Among points which have traditionally not been attempted in the modern pronunciation of ancient Greek, the most important, for the appreciation of poetic texts, is the pitch accent. Conversely, it may be justifiable to sacrifice aspirates to a spirant pronunciation and to fudge on various vowel sounds, inasmuch as many of one's hearers, long inured to English, cannot readily hear such distinctions.
Pitch accent, though, is readily heard. Moreover, to pronounce just the quantities when reading verse, with some kind of ictus, appropriate to English or German, introduces a serious distortion. The result of such a practice (somewhat imperiously prescribed by Maas [tr. Lloyd-Jones], Greek Metre [1962:55-58]) is that the underlying rhythm overwhelms the word accents. A combination of quantity and pitch sounds much better than quantity alone. It is also pretty directly accessible to any audience with some knowledge of ancient Greek. A reading of Latin with careful attention to quantity and the ordinary prose accent is likewise better than a purely ictus-based reading.

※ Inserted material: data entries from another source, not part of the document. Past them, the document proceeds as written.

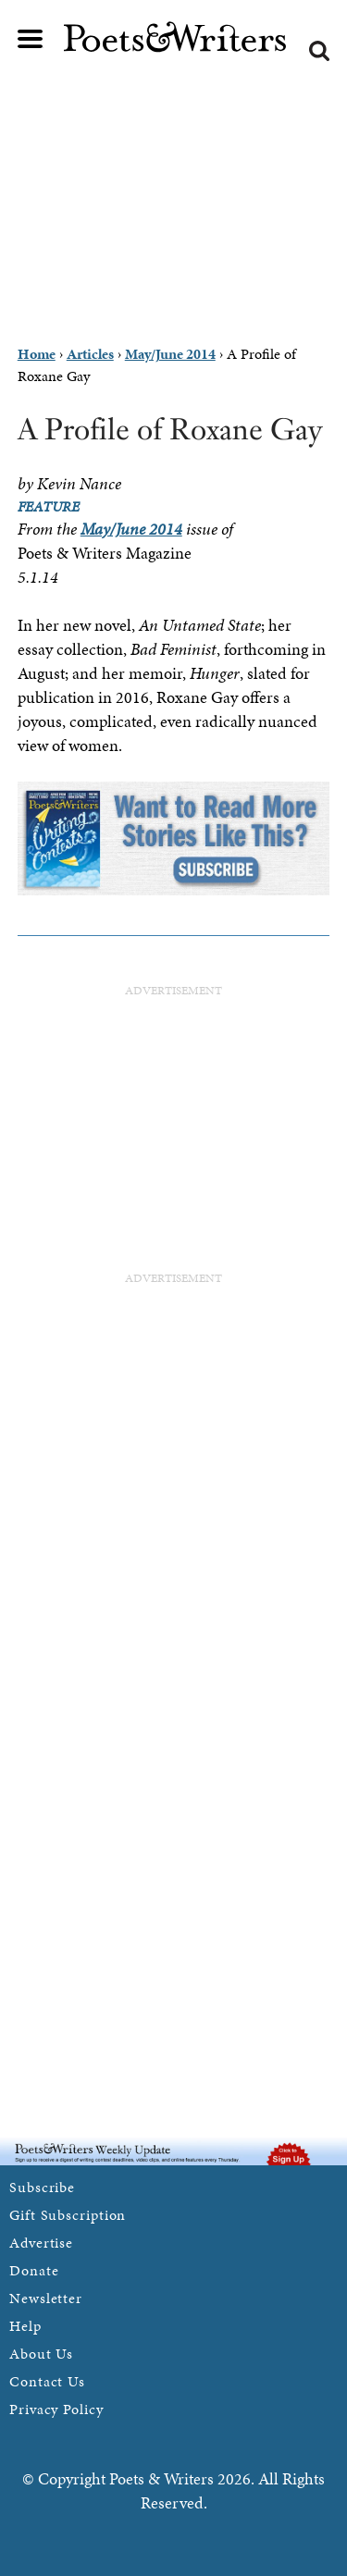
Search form (319, 51)
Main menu (30, 39)
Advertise (41, 2242)
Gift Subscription (67, 2214)
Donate (33, 2270)
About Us (41, 2353)
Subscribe (42, 2187)
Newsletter (45, 2298)
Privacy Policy (56, 2409)
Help (25, 2325)
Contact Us (47, 2381)
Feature (49, 506)
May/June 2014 (131, 528)
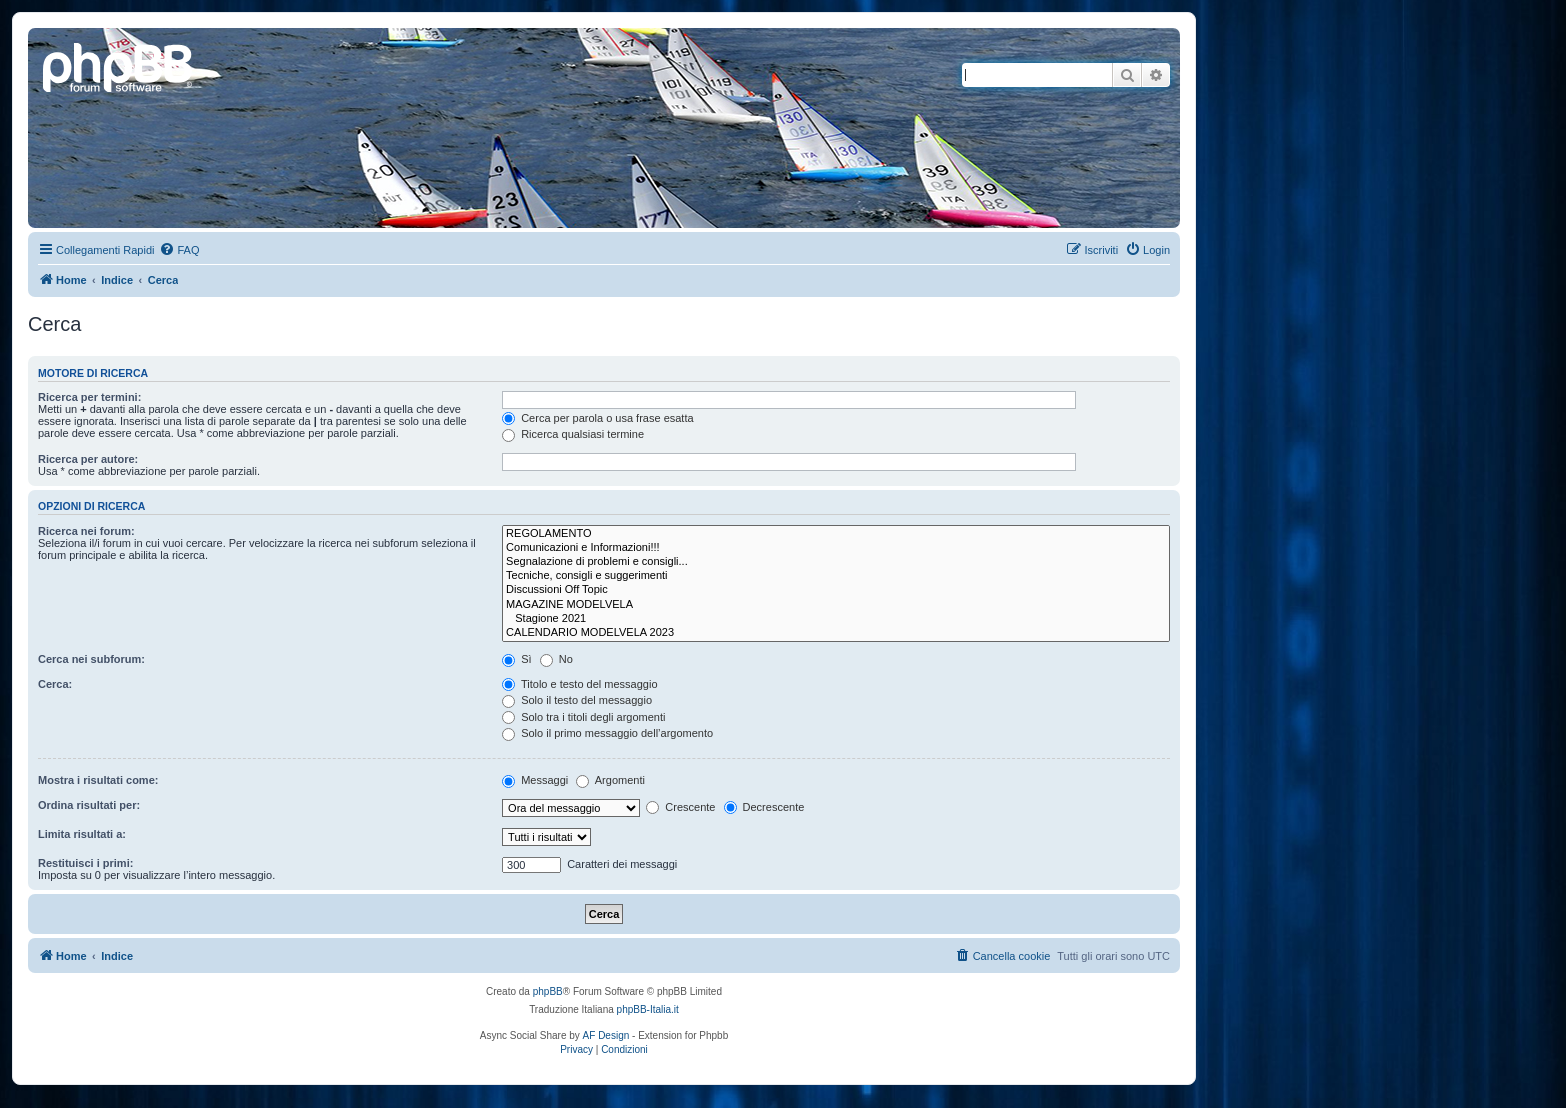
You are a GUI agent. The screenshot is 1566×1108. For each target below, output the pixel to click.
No (556, 659)
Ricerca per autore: (88, 459)
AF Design (606, 1035)
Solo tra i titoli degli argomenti (583, 717)
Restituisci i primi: (85, 863)
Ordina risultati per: (89, 805)
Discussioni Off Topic (836, 590)
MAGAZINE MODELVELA (836, 605)
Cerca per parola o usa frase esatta (597, 418)
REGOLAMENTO (836, 534)
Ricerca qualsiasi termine (573, 434)
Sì (516, 659)
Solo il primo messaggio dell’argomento (607, 733)
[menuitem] (179, 250)
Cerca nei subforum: (91, 659)
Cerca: (55, 684)
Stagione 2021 (836, 619)
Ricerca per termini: (89, 397)
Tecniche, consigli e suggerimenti (836, 576)
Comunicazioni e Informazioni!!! (836, 548)
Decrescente (764, 807)
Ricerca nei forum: (86, 531)
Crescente (680, 807)
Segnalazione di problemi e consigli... (836, 562)
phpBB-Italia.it (648, 1009)
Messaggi (535, 780)
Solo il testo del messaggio (577, 700)
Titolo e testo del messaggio (579, 684)
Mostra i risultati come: (98, 780)
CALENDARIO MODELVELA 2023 (836, 633)
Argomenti (610, 780)
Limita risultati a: (82, 834)
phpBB (548, 991)
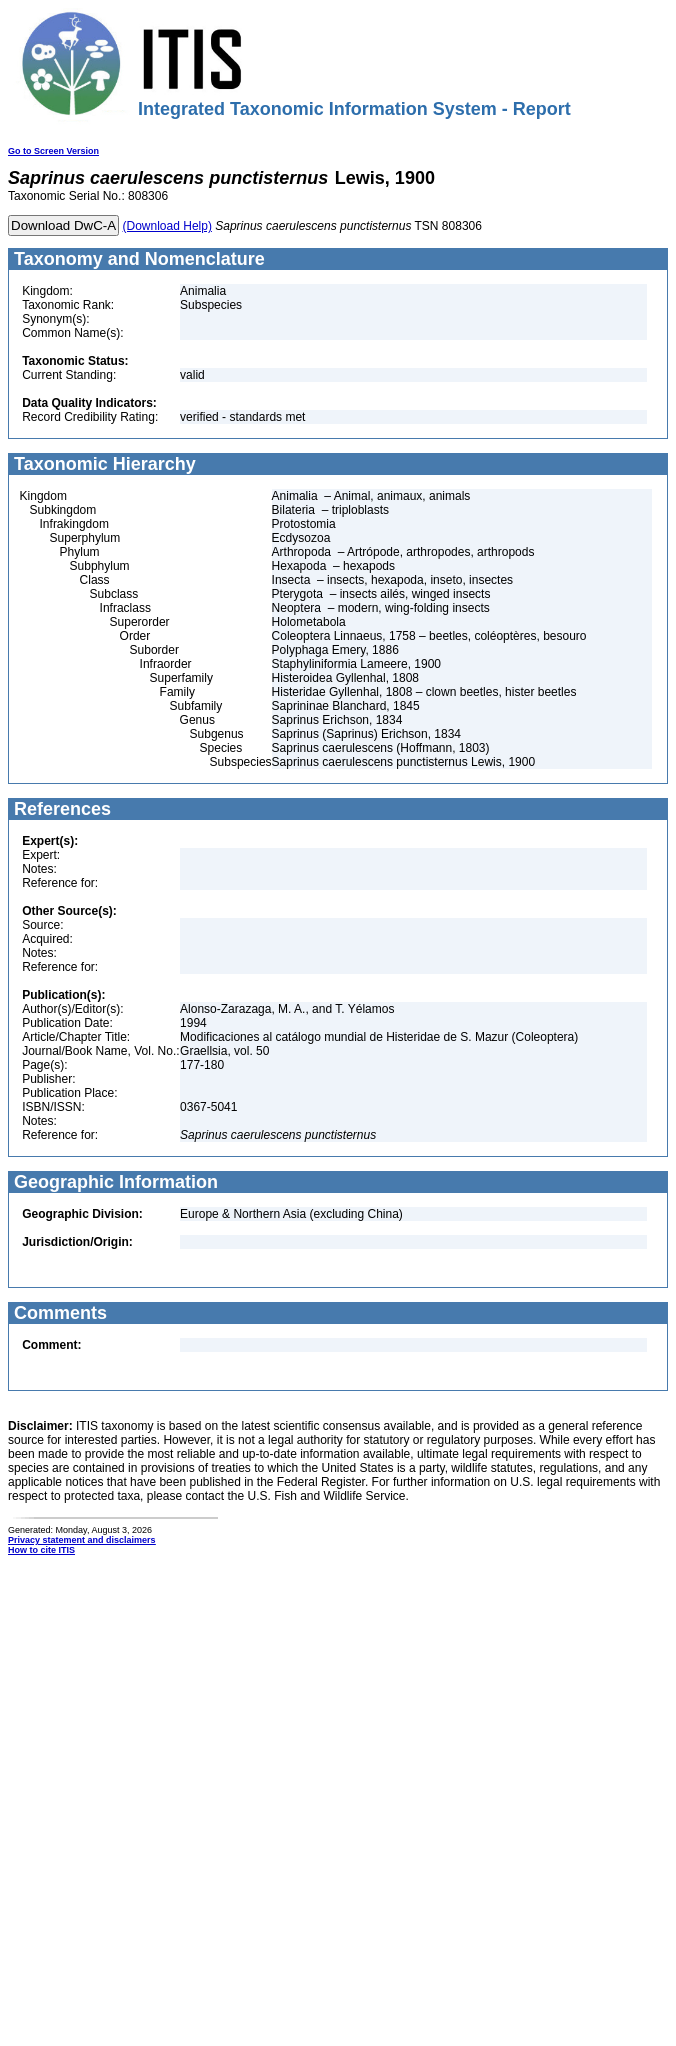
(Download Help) (167, 226)
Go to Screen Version (53, 151)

Besides sounding better, there are also instances in which the original accentual pattern is crucial. An obvious example is Odyssey 9.366. Here, we need to hear Oûtis - let us translate it, with Fitzgerald, as "Nohbdy" - as different from oútis "nobody". If instead Odysseus does not properly pronounce the circumflex, even the dense Polyphemos might suspect some trick - and we need to remember that in an oral presentation he would not hear the capital letter of Lattimore's or Fagles' "Nobody".
Another, more specifically "poetic" example is the opening word of the poem. This is ándrá (not ándra) inasmuch as a resonant consonant (m, n, r, l) functions in Homer like the second element of a diphthong (i or u) to give a trochaic word an extra accent before an enclitic; see West, Theogony (1966: 438-442) for discussion. Unfortunately, most modern texts of the Odyssey (both Allen and van Thiel, for example) ignore the rule. Ludwich 1889 (online version available through TITUS), though, observes it.
Heard as ándrá, the opening word of the Odyssey is correspondingly marked. To be sure, the Greek acute accent was not a matter of absolutely higher pitch, but instead relative to surrounding syllables. Nevertheless, the presence of an extra acute accent suggests a female voice and so combines male and female resonances - the word means "man", but it is spoken with a higher pitch. As the Odyssey unfolds, the point thus adumbrated will be developed in various ways. For example, at the beginning of Odyssey 1.11, as the Muse's voice is ostensibly first heard, we again have two higher-pitched syllables, énth' álloi. In this instance there is nothing specifically Homeric about the accentual pattern; nevertheless, a suggestion that the Muse somehow takes over at this precise point is confirmed by the fact that in the Iliad too the first words following the proem show exactly the same accentual pattern in tís t' ár (Iliad 1.8).
The pattern is also picked up (with appropriate modification for Latin) by Vergil, with the second accent on ándrá being alluded to in his own word virúmque at Aeneid 1.1. Also, tantaéne in the middle of Aeneid 1.11 arguably comes at the precise point that the Muse responds to an introductory request - but responds with a question, somehow "correcting" the preceding proem, just as Iliad 1.8 introduces a question to which Apollo is the answer, rather than Zeus, to whom Homer had referred at 1.5.